(Records for finding the described items)

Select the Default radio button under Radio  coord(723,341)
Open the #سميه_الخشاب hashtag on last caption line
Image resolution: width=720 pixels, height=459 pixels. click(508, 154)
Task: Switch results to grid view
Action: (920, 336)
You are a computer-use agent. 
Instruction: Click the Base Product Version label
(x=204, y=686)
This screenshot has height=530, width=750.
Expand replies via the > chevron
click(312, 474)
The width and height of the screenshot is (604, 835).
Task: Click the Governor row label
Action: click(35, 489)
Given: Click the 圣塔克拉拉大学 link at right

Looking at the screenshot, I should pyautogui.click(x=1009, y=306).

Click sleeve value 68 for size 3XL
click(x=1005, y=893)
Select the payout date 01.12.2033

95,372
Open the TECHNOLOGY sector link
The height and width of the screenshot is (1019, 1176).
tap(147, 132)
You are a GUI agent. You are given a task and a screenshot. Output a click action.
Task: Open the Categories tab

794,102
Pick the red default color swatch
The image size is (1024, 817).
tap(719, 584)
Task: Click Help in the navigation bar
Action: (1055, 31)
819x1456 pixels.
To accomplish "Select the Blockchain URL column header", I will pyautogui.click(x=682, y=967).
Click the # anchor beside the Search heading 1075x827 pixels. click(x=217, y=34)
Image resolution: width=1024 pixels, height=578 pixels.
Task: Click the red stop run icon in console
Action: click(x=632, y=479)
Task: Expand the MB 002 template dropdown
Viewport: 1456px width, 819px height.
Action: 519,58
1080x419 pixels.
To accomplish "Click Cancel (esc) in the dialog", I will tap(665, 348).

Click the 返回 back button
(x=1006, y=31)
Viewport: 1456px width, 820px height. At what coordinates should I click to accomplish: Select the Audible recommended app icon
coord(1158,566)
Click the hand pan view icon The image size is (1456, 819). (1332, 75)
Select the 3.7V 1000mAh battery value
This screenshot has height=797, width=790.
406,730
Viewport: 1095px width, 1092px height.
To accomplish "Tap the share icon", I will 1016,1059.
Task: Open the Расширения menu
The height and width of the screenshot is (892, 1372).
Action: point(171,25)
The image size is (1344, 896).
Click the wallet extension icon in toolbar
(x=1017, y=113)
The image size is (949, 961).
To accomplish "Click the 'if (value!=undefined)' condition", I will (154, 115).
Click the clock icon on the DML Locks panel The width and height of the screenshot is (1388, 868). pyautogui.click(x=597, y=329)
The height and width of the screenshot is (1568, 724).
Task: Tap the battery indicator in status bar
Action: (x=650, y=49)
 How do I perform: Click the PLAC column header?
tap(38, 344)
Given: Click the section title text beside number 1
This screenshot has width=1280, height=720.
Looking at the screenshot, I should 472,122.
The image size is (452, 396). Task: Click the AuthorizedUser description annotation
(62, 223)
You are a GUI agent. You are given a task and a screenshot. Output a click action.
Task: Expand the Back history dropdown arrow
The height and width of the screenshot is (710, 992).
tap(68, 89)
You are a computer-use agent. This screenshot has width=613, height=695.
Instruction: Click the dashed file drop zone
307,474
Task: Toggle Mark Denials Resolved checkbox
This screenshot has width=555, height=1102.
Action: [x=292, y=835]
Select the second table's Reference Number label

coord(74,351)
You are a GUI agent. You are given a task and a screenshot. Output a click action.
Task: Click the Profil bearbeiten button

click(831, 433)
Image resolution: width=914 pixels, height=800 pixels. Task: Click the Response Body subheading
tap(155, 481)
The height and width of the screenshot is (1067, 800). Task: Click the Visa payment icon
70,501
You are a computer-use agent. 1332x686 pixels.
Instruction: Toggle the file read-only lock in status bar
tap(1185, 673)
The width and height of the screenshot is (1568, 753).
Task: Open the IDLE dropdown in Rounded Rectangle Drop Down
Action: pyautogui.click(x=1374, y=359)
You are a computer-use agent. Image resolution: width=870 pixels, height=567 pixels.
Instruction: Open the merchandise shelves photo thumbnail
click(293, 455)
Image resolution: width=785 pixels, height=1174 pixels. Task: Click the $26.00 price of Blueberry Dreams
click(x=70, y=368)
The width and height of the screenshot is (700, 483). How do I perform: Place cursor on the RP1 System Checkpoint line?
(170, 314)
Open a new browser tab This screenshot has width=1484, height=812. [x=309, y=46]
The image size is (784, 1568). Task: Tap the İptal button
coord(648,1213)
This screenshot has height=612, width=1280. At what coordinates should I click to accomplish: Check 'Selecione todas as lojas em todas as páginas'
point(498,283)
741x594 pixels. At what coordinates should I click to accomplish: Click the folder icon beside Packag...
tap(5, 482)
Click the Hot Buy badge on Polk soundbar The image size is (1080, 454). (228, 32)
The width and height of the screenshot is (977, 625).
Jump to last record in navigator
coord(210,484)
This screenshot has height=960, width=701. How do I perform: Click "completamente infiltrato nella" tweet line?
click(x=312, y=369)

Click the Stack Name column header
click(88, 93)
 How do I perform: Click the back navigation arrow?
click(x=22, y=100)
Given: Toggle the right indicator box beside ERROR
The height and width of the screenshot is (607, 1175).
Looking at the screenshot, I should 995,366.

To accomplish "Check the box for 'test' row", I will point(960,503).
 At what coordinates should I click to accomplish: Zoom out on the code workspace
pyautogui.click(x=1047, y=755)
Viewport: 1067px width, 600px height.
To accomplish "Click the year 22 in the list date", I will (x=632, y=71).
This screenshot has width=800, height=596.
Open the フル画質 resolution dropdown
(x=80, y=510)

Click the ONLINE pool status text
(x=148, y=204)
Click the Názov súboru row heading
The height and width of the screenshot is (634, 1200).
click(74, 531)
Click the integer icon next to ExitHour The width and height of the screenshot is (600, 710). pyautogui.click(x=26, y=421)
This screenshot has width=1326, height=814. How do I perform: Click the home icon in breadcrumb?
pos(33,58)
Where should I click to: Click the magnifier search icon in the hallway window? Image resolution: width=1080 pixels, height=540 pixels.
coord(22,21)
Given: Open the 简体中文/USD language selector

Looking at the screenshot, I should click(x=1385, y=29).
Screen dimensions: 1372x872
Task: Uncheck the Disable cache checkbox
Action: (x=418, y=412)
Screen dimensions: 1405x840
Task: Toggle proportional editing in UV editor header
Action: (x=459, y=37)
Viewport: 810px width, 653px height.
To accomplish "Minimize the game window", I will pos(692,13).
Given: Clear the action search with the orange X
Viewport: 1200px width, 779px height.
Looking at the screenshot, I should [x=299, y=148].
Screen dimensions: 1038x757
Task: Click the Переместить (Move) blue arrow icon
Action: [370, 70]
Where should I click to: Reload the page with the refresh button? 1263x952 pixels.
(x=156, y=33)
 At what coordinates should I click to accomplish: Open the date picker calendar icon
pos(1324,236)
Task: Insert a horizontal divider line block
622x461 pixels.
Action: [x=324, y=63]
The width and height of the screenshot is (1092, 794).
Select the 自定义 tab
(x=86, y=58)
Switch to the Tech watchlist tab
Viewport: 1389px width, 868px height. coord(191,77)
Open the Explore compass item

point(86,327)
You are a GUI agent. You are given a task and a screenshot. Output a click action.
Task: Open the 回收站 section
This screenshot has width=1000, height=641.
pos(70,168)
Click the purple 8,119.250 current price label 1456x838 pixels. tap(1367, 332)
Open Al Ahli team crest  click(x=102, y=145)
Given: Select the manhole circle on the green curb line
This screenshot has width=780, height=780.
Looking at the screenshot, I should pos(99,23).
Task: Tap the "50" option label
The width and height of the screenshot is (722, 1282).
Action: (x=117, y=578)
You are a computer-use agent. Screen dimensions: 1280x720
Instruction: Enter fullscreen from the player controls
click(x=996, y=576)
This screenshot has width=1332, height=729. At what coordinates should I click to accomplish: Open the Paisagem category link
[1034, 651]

- Aim of the task -
Find each line in the items above that contains the word "file". Copy those lines.

- Solution -
Instruction: Click the dashed file drop zone
Instruction: Toggle the file read-only lock in status bar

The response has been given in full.